* Job: Copy the records from the line containing "Given: Click the 3 STAR JUICE CENTER cell" through the end of the records, swapping "Instruction" for "Command" and changing nothing else. Leave the pictures out of your answer.

* Data excerpts:
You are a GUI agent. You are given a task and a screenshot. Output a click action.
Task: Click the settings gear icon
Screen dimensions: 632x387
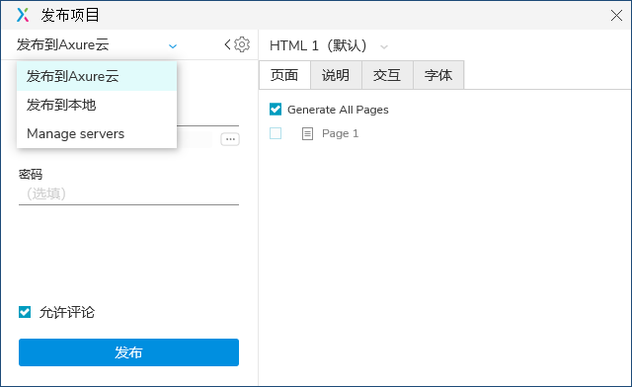(242, 44)
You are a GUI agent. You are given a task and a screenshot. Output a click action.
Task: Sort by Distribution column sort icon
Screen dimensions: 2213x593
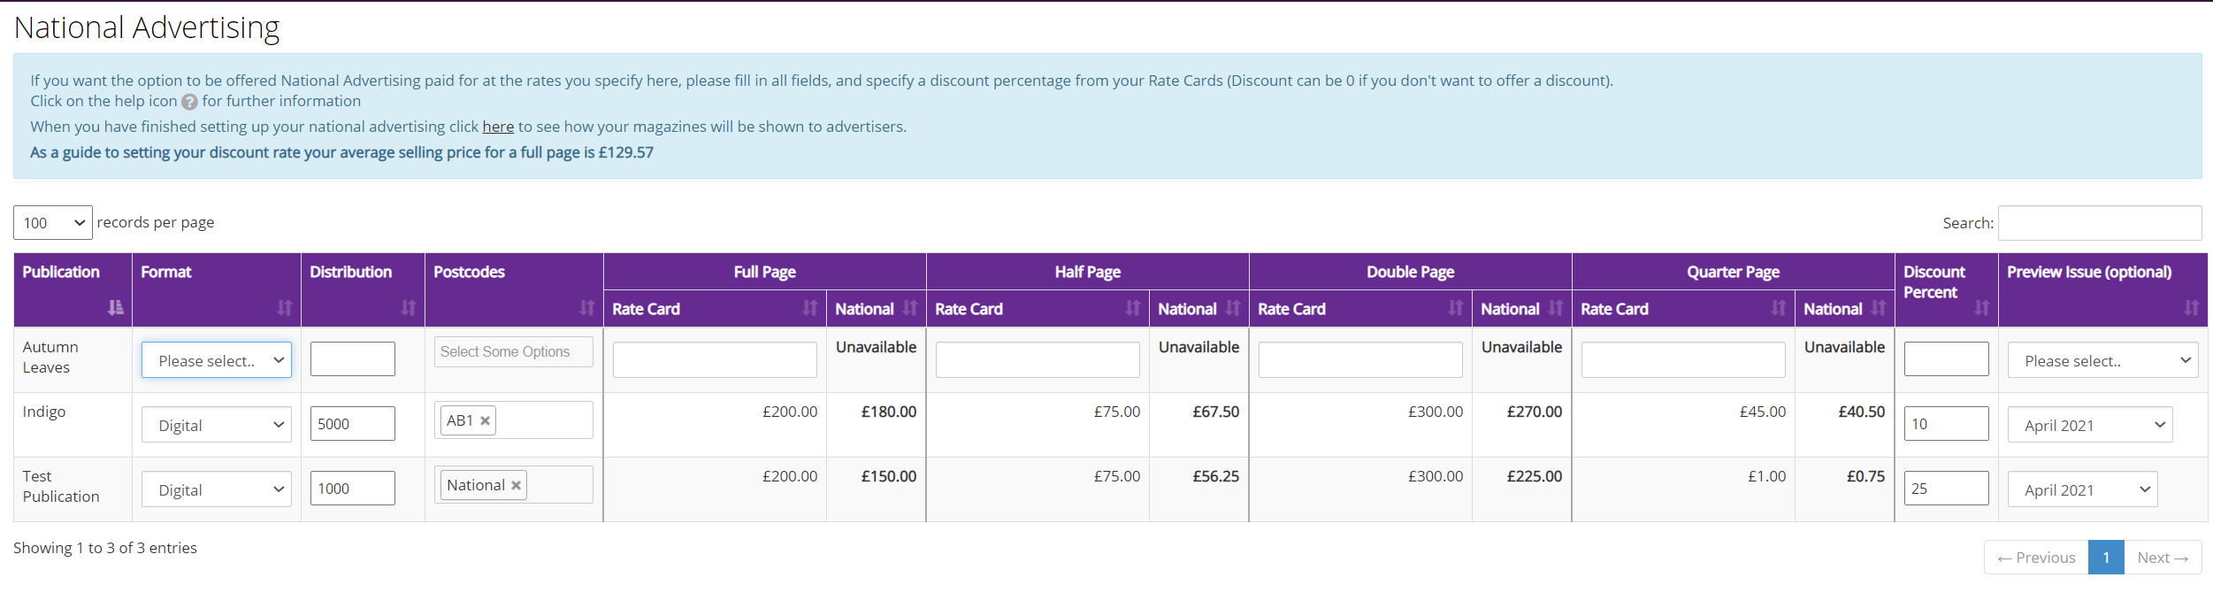pyautogui.click(x=408, y=307)
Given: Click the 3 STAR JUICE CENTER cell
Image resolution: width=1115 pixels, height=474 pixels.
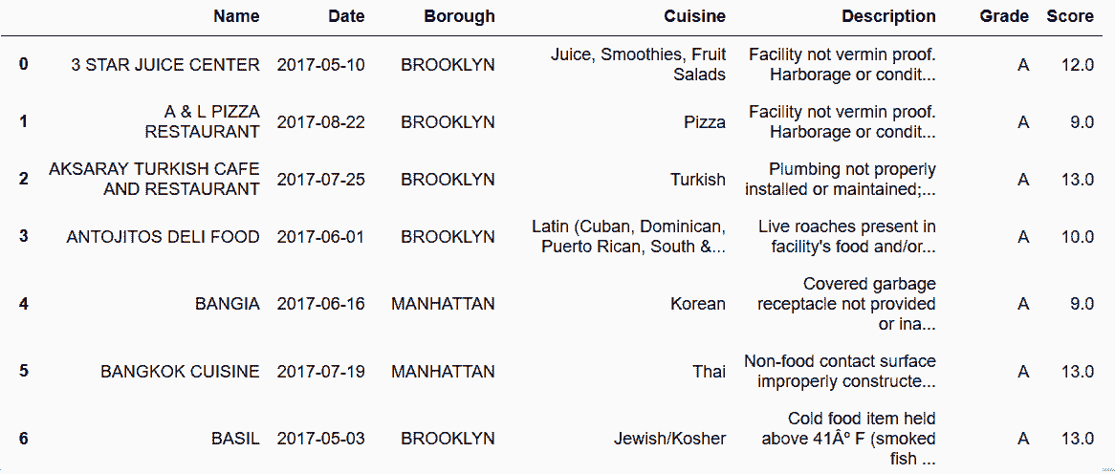Looking at the screenshot, I should coord(165,65).
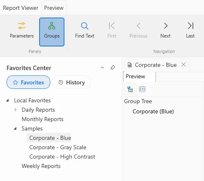Screen dimensions: 204x181
Task: Select Corporate (Blue) in Group Tree
Action: pos(153,111)
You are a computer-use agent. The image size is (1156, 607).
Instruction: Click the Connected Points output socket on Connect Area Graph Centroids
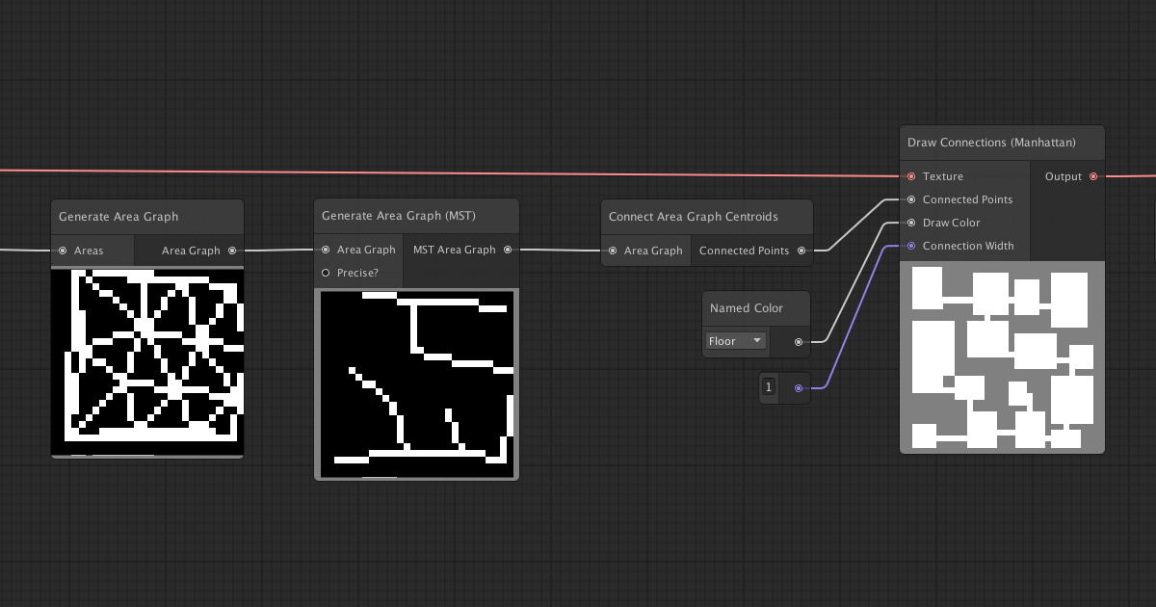pyautogui.click(x=801, y=250)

* Full output:
Given: Click the 3 STAR JUICE CENTER cell
Image resolution: width=1115 pixels, height=474 pixels.
Looking at the screenshot, I should coord(165,65).
Screen dimensions: 204x181
Task: Select Corporate (Blue) in Group Tree
Action: pos(153,111)
You are a computer-use agent. The image size is (1156, 607).
Command: Click the Connected Points output socket on Connect Area Graph Centroids
pyautogui.click(x=801, y=250)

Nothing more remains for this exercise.